Il y a un an, le 11 janvier 2022, Citigroup annonçait la vente de ce qu’elle appelait autrefois le « joyau » de sa couronne : Banamex. Bien qu’elle ne soit pas la seule entreprise dont elle cherche à se débarrasser, elle n’a pas encore choisi d’acquéreur, contrairement à ce qui s’est passé dans d’autres pays, où elle a déjà réalisé des opérations de vente ou déjà trouvé un accord.
La nouvelle du début en a fait lever la main à plus d’un, comme Carlos Slim, Ricardo Salinas Pliego, Santander ou Banorte, qui ont déjà été écartés du processus et
Bien que PDG de l’institution financière américaine, la question de savoir qui sera le nouveau propriétaire de la banque reste un mystère qui pourrait être résolu au cours du premier trimestre 2023, selon le directeur de Citibanamex, Manuel Romo.
Ce sont les entreprises que Citi a déjà réussi à vendre
Bien que la décision de vendre ses activités de banque de détail au Mexique en Asie, en Europe et au Moyen-Orient, dans plus d’un de ces pays a déjà un acheteur.
Jusqu’en décembre de l’année dernière, la banque américaine comprenait l’Australie, les Philippines, la Thaïlande et la Malaisie, en plus de Bahreïn ; il est également en train de mettre fin aux services bancaires aux particuliers en Corée du Sud et en Russie.
Le 13 janvier 2022, Citi a conclu un accord avec UOB Group (UOB) concernant l’acquisition de ses franchises bancaires grand public en Indonésie, en Malaisie, en Thaïlande et au Vietnam ; le groupe paierait une contrepartie en espèces pour l’actif net, plus une prime de 690 millions de dollars.
C’était le 1er novembre lorsque la société américaine a finalisé la vente de ses activités de banque de détail et de cartes de crédit à la consommation en Malaisie et en Thaïlande aux filiales de United Overseas Bank Limited ; tandis qu’il s’attend à ce que ceux du Vietnam et de l’Indonésie soient achevés en 2023.

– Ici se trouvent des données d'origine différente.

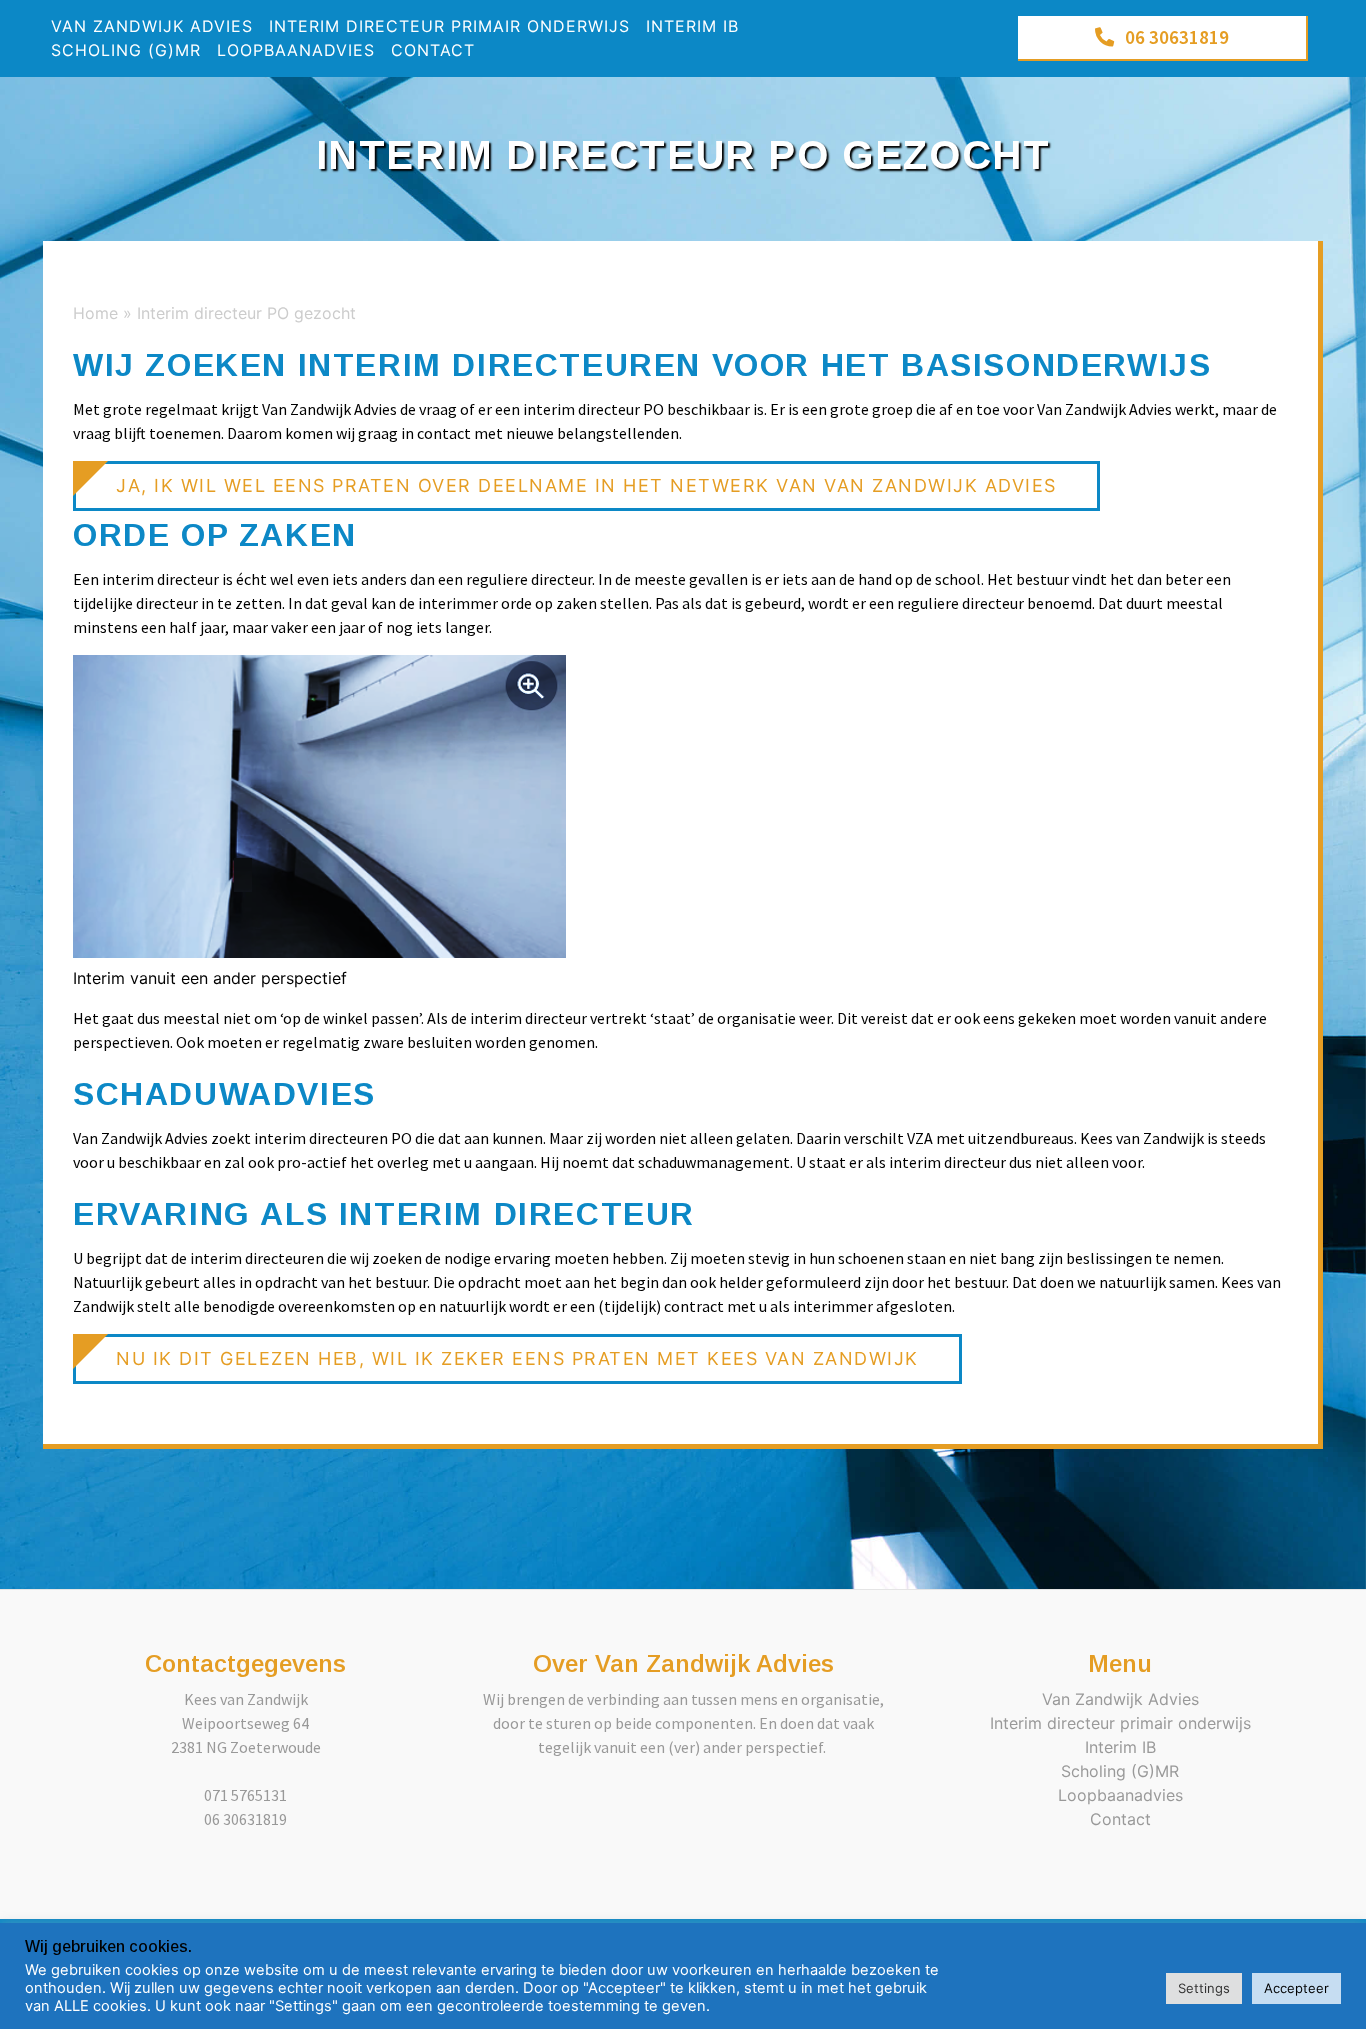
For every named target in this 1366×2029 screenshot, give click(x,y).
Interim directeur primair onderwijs (449, 26)
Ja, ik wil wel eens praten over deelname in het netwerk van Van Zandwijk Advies (586, 485)
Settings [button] (1204, 1988)
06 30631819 (1177, 37)
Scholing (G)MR (126, 50)
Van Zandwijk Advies (152, 26)
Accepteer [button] (1296, 1988)
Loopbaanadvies (296, 50)
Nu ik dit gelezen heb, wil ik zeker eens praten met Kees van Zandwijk (517, 1358)
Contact (433, 50)
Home (95, 313)
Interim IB (692, 26)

De même, le 27 du même mois, elle a annoncé un accord avec lequel DBS achèterait ses activités à Taïwan, y compris la banque de détail, les cartes de crédit, les hypothèques et les prêts non garantis, mais exclut les activités institutionnelles de la banque, où elle recevrait également une contrepartie en espèces. pour l’actif net, plus une prime de 715 millions de dollars ; opération qui se terminera cette année.
Le 30 mars de l’année dernière, elle a convenu avec Axis Bank Limited (Axis) de vendre les activités grand public de Citi en Inde après un processus d’enchères approfondi et compétitif.
Le 1er juin 2022, la banque américaine a également conclu avec succès la vente de son entreprise de consommation australienne à National Australia Bank Limited (NAB), qui a été sélectionnée à l’issue d’un processus d’enchères.
Pendant ce temps, le 1er août, Citi a finalisé la vente de son activité de consommation aux Philippines à UnionBank (UnionBank), une transaction qui comprenait des cartes de crédit, des prêts non garantis, des dépôts et des investissements.
À son tour, le 28 octobre, Citi a annoncé qu’AO Citibank, sa filiale russe, avait accepté de vendre un portefeuille de prêts personnels à tempérament libellés en roubles à Uralsib, une banque commerciale russe, en plus de lui transférer un portefeuille de crédits libellés en roubles. soldes des cartes en roubles, sous réserve du consentement des clients.
La vente de ses activités à Bahreïn à Ahli United Bank BSC (AUB), qui comprenait les activités de banque de détail, de cartes de crédit et de prêts non garantis, a été finalisée le 1er décembre, à la suite d’un accord conclu le 4 avril.
Concernant sa vente au Mexique, bien qu’il n’y ait pas encore de date précise, ce sera entre janvier et mars 2023 lorsque Citigroup annoncera si la banque reste entre les mains de Larrea ou Becker, même si la scission de Banamex et Citi prendrait plus de temps et pourrait être terminé jusqu’en juin 2024.
Pendant ce temps, Daniel Becker est clair que le changement de mains de Banco Nacional de México, plus qu’une reconfiguration du marché dans le pays, donnera à l’institution financière l’opportunité de récupérer les parts de marché perdues ces dernières années.
« Banamex, avec une autre banque, étaient les banques numéro un du système, plutôt qu’une reconfiguration. Je pense que ce qui peut arriver avec Banamex, c’est qu’elle récupère des parts de marché », a déclaré le banquier.